THE FASCIST FACE OF NEPAL

The fascist does not come dressed as a villain. He comes dressed as the solution to the villain before him.
I. The Legitimate Grievance as a Loaded Gun
There is a particular cruelty in the way populist authoritarianism begins not with a lie, but with the truth. This is what makes it so difficult to resist, and so easy to misread. When Hitler stood before crowds in the early 1930s and described the humiliation of Versailles, the economic ruin of ordinary Germans, the corruption of the Weimar establishment he was not fabricating. The grievances were real. The anger was earned. What he manufactured was not the wound, but the cure.
Mussolini operated by the same logic in post-war Italy. Liberal democracy had failed to deliver the territories Italians believed they were promised after the First World War. The parliamentary system was gridlocked, scandal-ridden, and visibly incapable of governing. Mussolini did not need to convince Italians that the system was broken. He only needed to convince them that he and only he could fix it.
This is the first and most important stage of the playbook: you do not invent the crisis. You inherit it, amplify it, and attach your name to it so completely that the crisis and your candidacy become inseparable in the public mind.

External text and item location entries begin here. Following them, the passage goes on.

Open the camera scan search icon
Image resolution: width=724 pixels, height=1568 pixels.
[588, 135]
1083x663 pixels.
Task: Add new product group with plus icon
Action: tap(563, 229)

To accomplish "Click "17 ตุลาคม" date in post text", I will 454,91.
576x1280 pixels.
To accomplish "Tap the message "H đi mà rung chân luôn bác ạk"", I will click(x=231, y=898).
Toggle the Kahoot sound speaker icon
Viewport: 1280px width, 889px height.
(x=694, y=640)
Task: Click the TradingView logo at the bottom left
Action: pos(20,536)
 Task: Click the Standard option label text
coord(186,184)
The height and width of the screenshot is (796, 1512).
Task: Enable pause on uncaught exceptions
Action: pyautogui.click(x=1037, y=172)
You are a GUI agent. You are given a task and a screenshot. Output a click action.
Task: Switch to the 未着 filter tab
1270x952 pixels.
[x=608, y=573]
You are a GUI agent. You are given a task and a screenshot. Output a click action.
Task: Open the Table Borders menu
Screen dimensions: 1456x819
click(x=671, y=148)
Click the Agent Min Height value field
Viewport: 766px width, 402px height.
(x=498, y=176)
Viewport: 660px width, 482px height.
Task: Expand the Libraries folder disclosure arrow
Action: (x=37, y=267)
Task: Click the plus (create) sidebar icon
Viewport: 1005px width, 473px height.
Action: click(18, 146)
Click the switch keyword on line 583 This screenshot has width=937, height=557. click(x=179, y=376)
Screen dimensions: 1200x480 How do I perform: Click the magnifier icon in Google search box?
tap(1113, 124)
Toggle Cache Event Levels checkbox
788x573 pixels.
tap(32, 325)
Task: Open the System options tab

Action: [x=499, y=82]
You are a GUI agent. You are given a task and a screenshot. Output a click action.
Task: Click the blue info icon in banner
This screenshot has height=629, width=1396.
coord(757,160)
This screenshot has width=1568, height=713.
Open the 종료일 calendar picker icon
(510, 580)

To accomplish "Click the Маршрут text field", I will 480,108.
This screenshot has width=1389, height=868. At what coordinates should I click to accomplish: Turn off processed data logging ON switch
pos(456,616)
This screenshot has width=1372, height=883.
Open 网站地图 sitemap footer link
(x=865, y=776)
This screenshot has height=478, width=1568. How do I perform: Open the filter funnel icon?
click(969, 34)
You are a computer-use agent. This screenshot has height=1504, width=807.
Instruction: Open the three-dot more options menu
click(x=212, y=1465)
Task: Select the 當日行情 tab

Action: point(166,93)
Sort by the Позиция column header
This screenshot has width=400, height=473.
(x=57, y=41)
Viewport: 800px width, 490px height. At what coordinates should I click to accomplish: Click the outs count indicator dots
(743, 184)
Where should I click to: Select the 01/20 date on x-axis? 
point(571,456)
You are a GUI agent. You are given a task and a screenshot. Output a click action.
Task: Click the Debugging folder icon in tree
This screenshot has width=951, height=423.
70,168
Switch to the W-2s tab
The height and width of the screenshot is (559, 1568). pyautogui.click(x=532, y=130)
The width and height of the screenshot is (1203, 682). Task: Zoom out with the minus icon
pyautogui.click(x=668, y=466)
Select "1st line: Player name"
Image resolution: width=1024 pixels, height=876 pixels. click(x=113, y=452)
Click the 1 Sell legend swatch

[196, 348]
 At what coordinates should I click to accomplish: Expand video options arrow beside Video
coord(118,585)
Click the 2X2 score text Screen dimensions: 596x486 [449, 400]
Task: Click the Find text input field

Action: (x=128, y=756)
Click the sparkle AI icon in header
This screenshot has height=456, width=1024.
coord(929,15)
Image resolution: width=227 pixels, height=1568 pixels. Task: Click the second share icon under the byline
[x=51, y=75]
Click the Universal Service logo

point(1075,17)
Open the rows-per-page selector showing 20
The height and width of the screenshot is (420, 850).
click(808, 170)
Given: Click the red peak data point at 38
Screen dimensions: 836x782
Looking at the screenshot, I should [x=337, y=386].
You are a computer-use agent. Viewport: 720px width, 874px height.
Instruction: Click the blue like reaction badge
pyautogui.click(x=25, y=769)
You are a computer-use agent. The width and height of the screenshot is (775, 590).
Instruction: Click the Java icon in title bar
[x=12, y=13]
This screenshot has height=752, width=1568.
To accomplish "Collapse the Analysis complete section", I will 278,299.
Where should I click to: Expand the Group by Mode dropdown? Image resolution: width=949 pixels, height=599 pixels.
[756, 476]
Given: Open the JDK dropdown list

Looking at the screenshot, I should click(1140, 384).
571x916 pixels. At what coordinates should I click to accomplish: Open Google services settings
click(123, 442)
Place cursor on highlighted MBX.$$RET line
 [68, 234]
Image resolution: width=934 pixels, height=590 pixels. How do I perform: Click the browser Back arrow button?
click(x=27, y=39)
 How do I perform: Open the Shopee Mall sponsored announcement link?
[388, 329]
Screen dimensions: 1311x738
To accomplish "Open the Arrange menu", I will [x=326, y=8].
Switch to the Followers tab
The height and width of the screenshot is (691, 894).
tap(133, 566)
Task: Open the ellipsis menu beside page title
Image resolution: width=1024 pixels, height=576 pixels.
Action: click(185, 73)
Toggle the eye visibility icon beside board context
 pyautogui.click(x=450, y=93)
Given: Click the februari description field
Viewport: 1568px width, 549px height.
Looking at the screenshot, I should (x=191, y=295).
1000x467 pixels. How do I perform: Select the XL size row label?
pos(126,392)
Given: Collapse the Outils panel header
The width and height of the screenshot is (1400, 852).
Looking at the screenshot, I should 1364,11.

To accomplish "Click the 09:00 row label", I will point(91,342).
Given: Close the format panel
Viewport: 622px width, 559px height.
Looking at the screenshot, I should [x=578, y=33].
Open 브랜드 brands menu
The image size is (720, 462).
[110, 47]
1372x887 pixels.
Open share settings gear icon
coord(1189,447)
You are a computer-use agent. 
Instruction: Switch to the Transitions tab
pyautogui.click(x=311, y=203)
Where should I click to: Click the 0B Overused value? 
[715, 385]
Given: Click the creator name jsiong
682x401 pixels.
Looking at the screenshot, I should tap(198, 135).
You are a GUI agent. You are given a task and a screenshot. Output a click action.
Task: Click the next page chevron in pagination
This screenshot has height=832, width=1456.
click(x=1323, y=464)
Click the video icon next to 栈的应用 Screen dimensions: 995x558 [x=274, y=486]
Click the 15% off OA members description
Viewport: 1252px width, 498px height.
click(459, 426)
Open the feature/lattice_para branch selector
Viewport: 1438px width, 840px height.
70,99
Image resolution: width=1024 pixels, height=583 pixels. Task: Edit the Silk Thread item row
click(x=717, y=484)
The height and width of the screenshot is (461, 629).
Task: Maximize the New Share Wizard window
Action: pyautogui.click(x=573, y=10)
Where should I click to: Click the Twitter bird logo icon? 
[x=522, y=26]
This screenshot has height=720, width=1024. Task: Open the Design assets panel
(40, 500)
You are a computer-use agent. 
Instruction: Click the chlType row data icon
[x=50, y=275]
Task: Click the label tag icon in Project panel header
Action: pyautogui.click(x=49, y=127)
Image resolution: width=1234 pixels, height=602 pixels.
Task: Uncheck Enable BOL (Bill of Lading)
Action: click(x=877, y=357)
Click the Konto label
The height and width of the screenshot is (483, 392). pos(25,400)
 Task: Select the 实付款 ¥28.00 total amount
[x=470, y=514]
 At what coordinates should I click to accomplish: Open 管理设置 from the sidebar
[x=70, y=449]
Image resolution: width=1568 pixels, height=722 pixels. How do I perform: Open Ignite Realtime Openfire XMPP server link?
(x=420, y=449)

Nepal handed Balen Shah this gift on a silver platter. The political landscape he entered was not merely imperfect it was openly, almost theatrically corrupt. Decades of the same parties recycling the same faces. Leaders who switched allegiances not on principle but on arithmetic whichever coalition guaranteed a ministry. The Mahara scandal. The normalisation of impunity. A generation of young Nepalis who had watched their parents’ faith in democratic institutions curdle into exhausted cynicism.
By the time Balen appeared on the scene, the public did not need to be persuaded that the old order was rotten. They had been living inside that rot for their entire lives. His genius and it is a form of genius, however dangerous was in understanding that in such an environment, you do not need to be great. You only need to be legible. To point at the disease with enough conviction that people trust you to be the cure.
The grievances he channelled were real. That is precisely the trap. When the anger is justified, the one who names it most loudly inherits its energy. And once that energy is yours, it does not ask where you are taking it.
II. The Alchemy of Ordinary Into Extraordinary
Mussolini drained a swamp. Hitler built the Autobahn. Both were real things. Both were, in isolation, legitimate functions of government. Both were packaged, through relentless media management, as civilizational achievements proof that the strong man had arrived where the weak democrats had failed.
Balen Shah managed to keep the city clean. He repaired footpaths in Kathmandu. He showed up to construction sites in his work clothes and posted the photographs. These are good things. Repaired footpaths are a good thing. Any honest assessment of his tenure as Mayor of Kathmandu must acknowledge this.
But acknowledgment is not the end of analysis. It is the beginning.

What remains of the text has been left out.